Цель →
Ответьте на вопросы по отрывку о кораблях «Азов», помечая ответы теми же буквами.
(a) Чего, по словам автора, нет у олигархов?
(b) Когда и на какой верфи был заложен самый первый «Азов»?
(c) Какой номер носил на борту нынешний «десантник» до того, как получил имя «Азов»?

Показанный отрывок →
■ ■ ■ ■
И как бы хотелось призвать всех остальных: ну, что нам, дорогие мои, хорошие, остается, если у олигархов нет денег, чтобы поддержать Севастополь, а у властей предержащих нет времени и нет воли, чтобы все-таки заставить их раскошелиться? Неужели мы с вами, все-все, без призора оставим корабли, за каждым из которых — история Отечества, его слава?!

Только об “Азове”: самый первый его одноименный предшественник был заложен на Санкт-Петербургской верфи 24 марта 1734 года в честь взятия бывшей турецкой крепости Азов Петром Великим и бесстрашно дрался потом против шведов на Балтике. Неувядаемой славой покрыл себя “Азов”-четвертый: 8 октября 1827 года под Наварином в бою против объединенного египетско-турецкого флота он потопил два фрегата и корвет, сжег 60-пушечный фрегат под флагом Тахир-паши и отчаянным маневром принудил выброситься на мель и потом подорвал 80-пушечный флагманский фрегат Мухарем-бея. В тот незабываемый день под командованием адмирала М. Лазарева получил боевое крещение будущий цвет русского флота: герои Синопа и Севастополя лейтенант П. Нахимов, мичман В. Корнилов, гардемарин В. Истомин. За этот бой “Азову” был высочайше пожалован кормовой Георгиевский флаг и специальным указом было велено всегда иметь впредь в составе флота корабль, носящий имя “Азов”... Имели! Всегда. Пока раньше срока не был бессовестно “сдан” на металлический лом большой противолодочный корабль — БПК “Азов”. Тогда-то и перешло чуть было не опозоренное потомками имя к нынешнему “десантнику”, носившему до того на борту только номер: 151. Вместе с Андреевским флагом с БПК командиру в десятый раз “новорожденного” “Азова” Владимиру Рынкевичу, тогда капитану третьего ранга, а ныне — второго, были вручены переходившие “от отца к сыну” реликвии, в том числе кормовые доски с названием, а также памятная бронзовая доска: с краткой “родословной” всего семейства кораблей, имеющей уже 250-летнюю историю.

Ну а что же так надолго оставленные нами без внимания наши десантники, имеющие куда более краткую “биографию” своего рода войск, но уже успевшие заслужить и всенародное уважение, и громкую славу?
■ ■ ■ ■
Блок данных →

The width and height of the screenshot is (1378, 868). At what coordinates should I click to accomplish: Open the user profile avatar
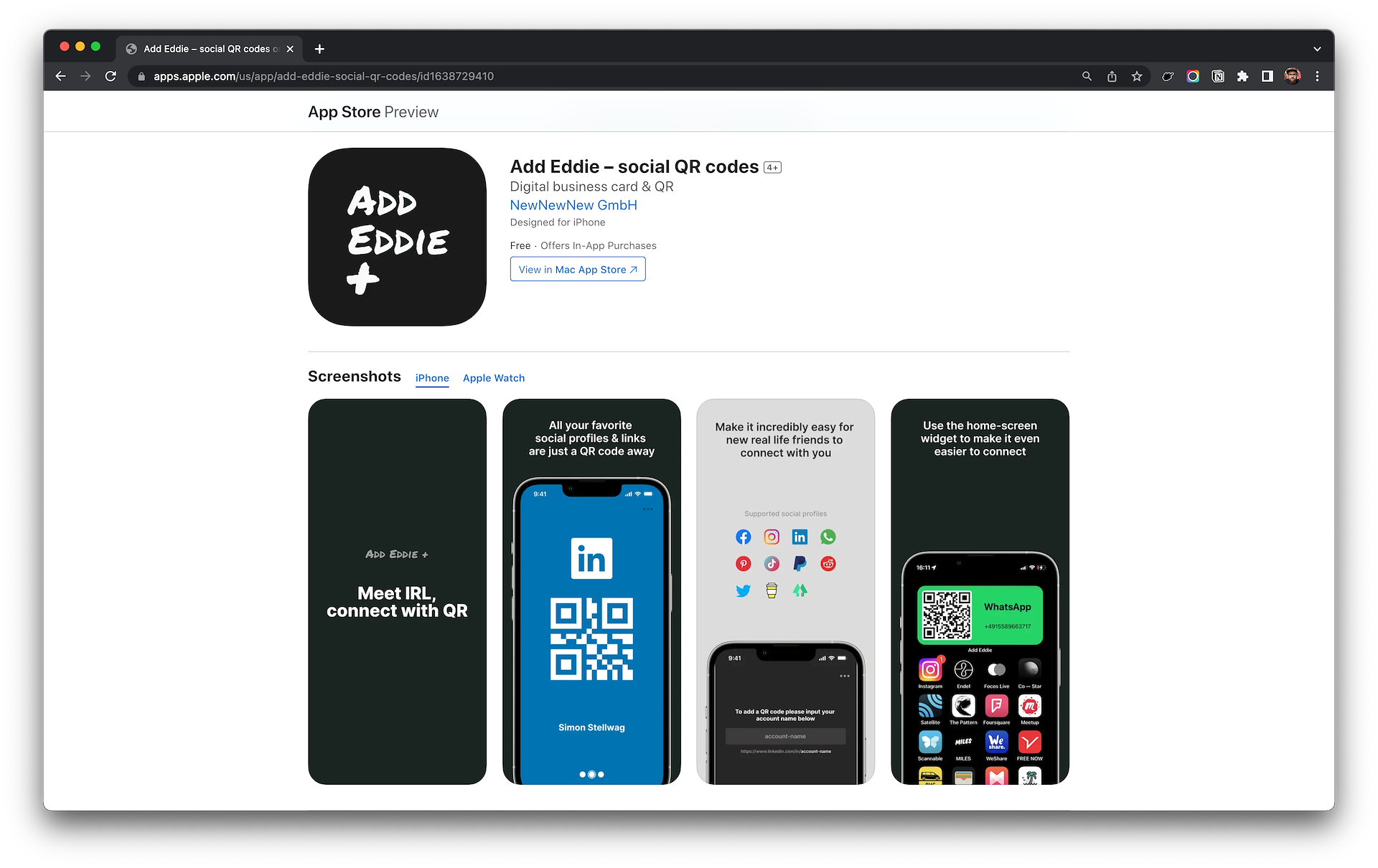(1293, 76)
■ ■ ■ ■
Результат задания →
(a) Денег, чтобы поддержать Севастополь.
(b) 24 марта 1734 года, на Санкт-Петербургской верфи.
(c) Номер 151.